A friend told me about one of his grandsons who was playing in the front yard with a large cardboard box. He was attempting to build a fort, as little boys with vivid imaginations seem to want to do. He gathered some other “building materials” that he would need. additional pieces of cardboard and a large towel for its roof. He began assembling each piece carefully as his mind envisioned it. There was one problem. It was a windy day, and his fort could not withstand the occasional and sudden gust of wind. Patiently, he would regather his supplies and reconstruct his building only to see it blown apart by another gust. This grandfather waited, hoping the lad would solicit advice or assistance. Would he become frustrated? Try harder to secure his fort against the winds? Become angry? Think of himself as a failure?

Without a word of complaint, the boy disappeared into the house, emerging a few minutes later with a frisbee in hand. “Grandpa, would you like to play frisbee with me?” What an excellent example! He stopped trying to control what he could not control, and the boy chose a way to work with his circumstances!

Happiness and success are not really about control, but it is always a choice! Remember the Biblical character of Hagar? Hagar was the servant girl of Sarah, Abraham’s wife. Hagar was a slave, owned by another and having no options except to do as she was told. Hagar enjoyed no control in the matters that directly affected her daily life. She knew few, if any, choices as a slave to Sarah.

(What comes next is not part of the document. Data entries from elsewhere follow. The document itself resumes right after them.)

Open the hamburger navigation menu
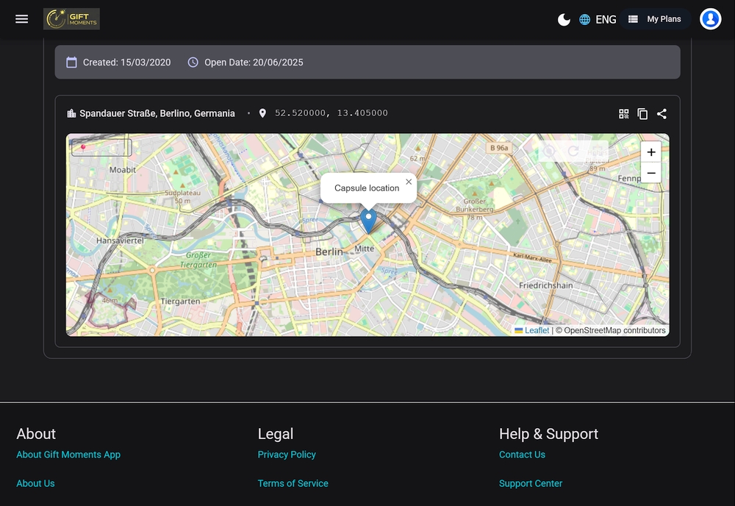This screenshot has height=506, width=735. [x=22, y=19]
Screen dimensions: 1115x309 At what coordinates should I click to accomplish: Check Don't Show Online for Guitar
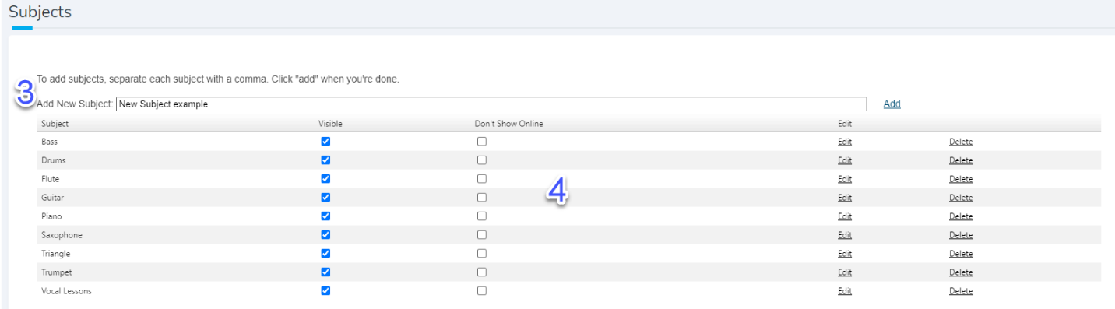click(x=482, y=198)
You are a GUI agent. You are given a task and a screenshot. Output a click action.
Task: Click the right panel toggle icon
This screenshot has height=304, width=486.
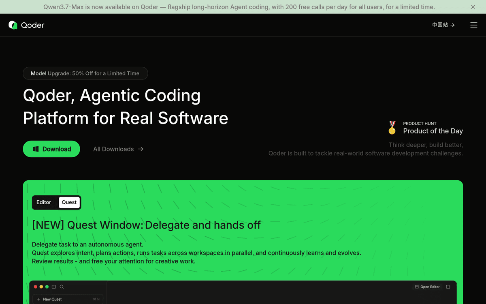coord(448,287)
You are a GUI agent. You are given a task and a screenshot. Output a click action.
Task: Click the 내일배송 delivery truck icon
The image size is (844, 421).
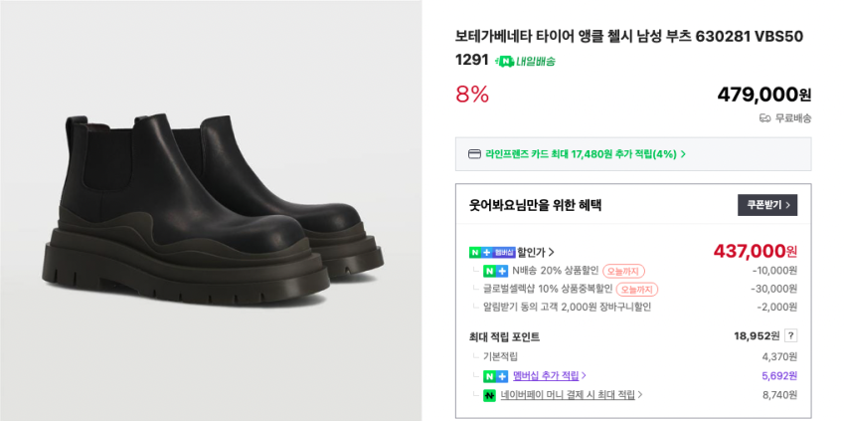[505, 62]
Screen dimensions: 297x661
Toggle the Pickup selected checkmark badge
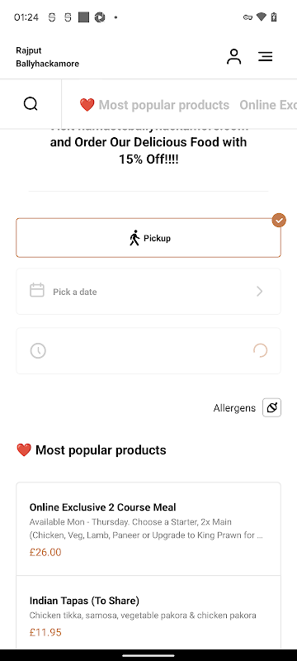pos(279,220)
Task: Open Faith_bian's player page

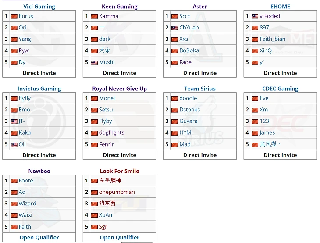Action: [x=273, y=39]
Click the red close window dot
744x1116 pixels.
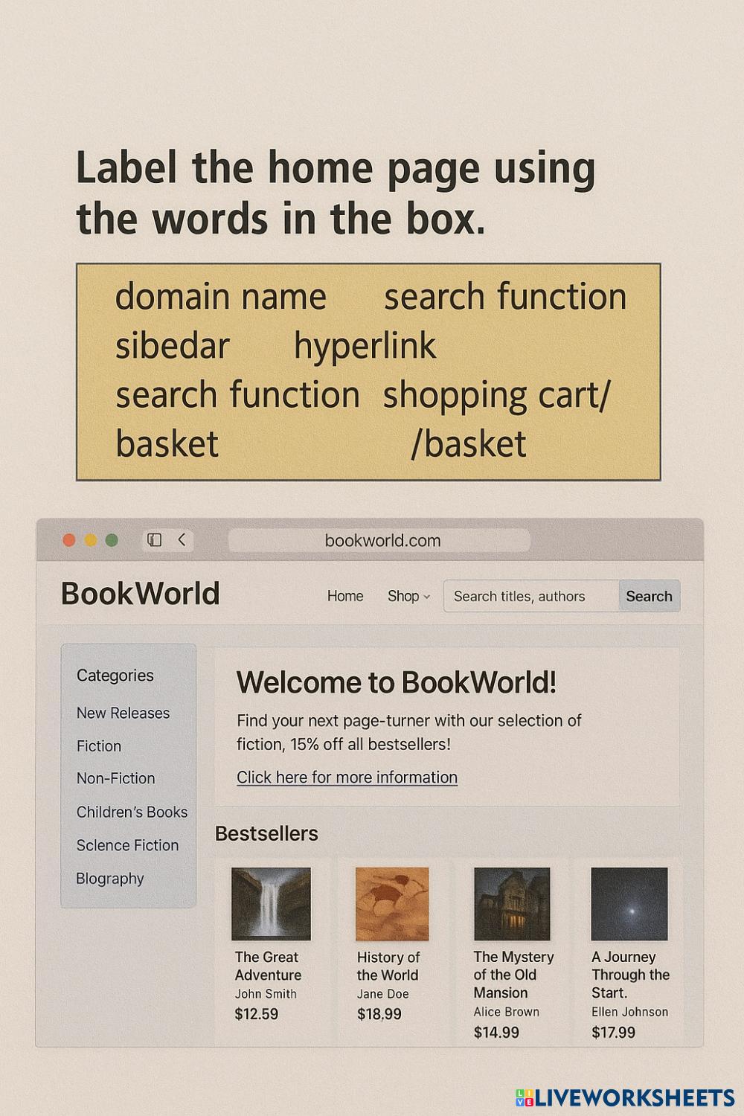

At Sarah’s direction, Hagar bore a child, Ishmael, to Abraham. Sarah raised him in a vain attempt to accomplish the promise God had made many years earlier. After thirteen years, Isaac, the son God had promised, was born, and Ishmael and Hagar were no longer needed or wanted by Sarah. Possibly in jealousy or as a painful reminder of a foolish moment, at Sarah’s insistence, Hagar and Ishmael were sent away. Hagar had no control previously, nor did she now! Soon their provisions were exhausted, and the helpless mother laid her young teen son in the shade of a bush and went far enough away that she could not feel the greater pain of her son’s cries of hunger and thirst. Hagar did not control the circumstances that put them there, nor could she change them. But God!

God, Who is always in control, heard the lad’s cries that Hagar could not bear to hear, and sent an angel to bring a promise from God of a future and a hope, and showed them God’s provisions for their immediate needs! Now, Hagar faced a choice that she could make, in the middle of a desperate situation that she could not control. Would she trust God even when she did not understand? Would she accept God’s answer, when she did not have any answers of her own?

How often do we feel like Hagar! Circumstances have occurred that we would not have chosen. Others have made decisions without our counsel or consent that complicate our lives and confuse our limited options. Jesus told the story about two men who built their homes. Neither of them could control the elements that could threaten them, but they chose the foundations upon which they built. One chose a solid rock; the other chose unstable sand. When the storm came (not, if one came – they will surely come!) that they did not choose and could not control, one had chosen wisely and the other foolishly. Jesus said that the man who built on a rock for a solid foundation is like a man who hears the Words of the Lord and obeys them!

When we “lose control,” and we surely will, we need to make sure we choose to trust in Jesus and depend upon His Word. He is the only one who truly knows the future and can fully be trusted!